**PROBLEM 1:** From the plan amendment and termination text, give the part that opens with the words "15.1.     Amendment, Modification and" and closes with "without stockholder approval." again, changing "stockholder approval" to "shareholder approval".

AMENDMENT, MODIFICATION AND TERMINATION

      15.1.     Amendment, Modification and Termination. Except for amendments to correct scriveners’ errors and technical amendments to address changes in law, in each case which amendments do not materially alter the Plan which amendments may be approved by the Board, the Plan may not be amended without stockholder approval.

      15.2     Awards Previously Granted. At any time and from time to time, the Committee may amend, modify or terminate any outstanding Award without approval of the Participant; provided, however, that, subject to the terms of the applicable Award Agreement, such amendment, modification or termination shall not, without the Participant’s consent, reduce or diminish the value of such Award determined as if the Award had been exercised, vested, cashed in or otherwise settled on the date of such amendment or termination, and provided further that, except as otherwise provided in the Plan, the exercise price of any Option may not be reduced and the original term of any Option may not be extended. No termination, amendment, or modification of the Plan shall adversely affect any Award previously granted under the Plan, without the written consent of the Participant.

**PROBLEM 2:** Recast the records from the line containing "Image resolution: width=784" through the line containing "Action: tap(16, 275)" as a Markdown table with a Row column for the number and a Line column for the text, leaving out blank lines.

**DATA PROVIDED:**
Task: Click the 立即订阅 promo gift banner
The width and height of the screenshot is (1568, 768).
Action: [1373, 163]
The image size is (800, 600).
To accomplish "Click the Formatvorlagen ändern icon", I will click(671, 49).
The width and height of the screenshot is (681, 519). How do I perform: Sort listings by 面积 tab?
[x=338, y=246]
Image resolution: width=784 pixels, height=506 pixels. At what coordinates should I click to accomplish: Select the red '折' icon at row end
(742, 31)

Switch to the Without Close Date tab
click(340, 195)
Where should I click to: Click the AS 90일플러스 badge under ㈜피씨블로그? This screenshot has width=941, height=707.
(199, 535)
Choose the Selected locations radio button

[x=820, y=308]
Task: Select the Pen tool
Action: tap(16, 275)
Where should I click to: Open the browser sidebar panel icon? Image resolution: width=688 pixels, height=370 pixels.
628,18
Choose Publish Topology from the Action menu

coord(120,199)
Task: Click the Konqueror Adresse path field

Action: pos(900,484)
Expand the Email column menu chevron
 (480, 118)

**EXERCISE SOLUTION 1:**
15.1.     Amendment, Modification and Termination. Except for amendments to correct scriveners’ errors and technical amendments to address changes in law, in each case which amendments do not materially alter the Plan which amendments may be approved by the Board, the Plan may not be amended without shareholder approval.

**EXERCISE SOLUTION 2:**
| Row | Line |
|---|---|
| 1 | Image resolution: width=784 pixels, height=506 pixels. At what coordinates should I click to accomplish: Select the red '折' icon at row end |
| 2 | (742, 31) |
| 3 | Switch to the Without Close Date tab |
| 4 | click(340, 195) |
| 5 | Where should I click to: Click the AS 90일플러스 badge under ㈜피씨블로그? This screenshot has width=941, height=707. |
| 6 | (199, 535) |
| 7 | Choose the Selected locations radio button |
| 8 | [x=820, y=308] |
| 9 | Task: Select the Pen tool |
| 10 | Action: tap(16, 275) |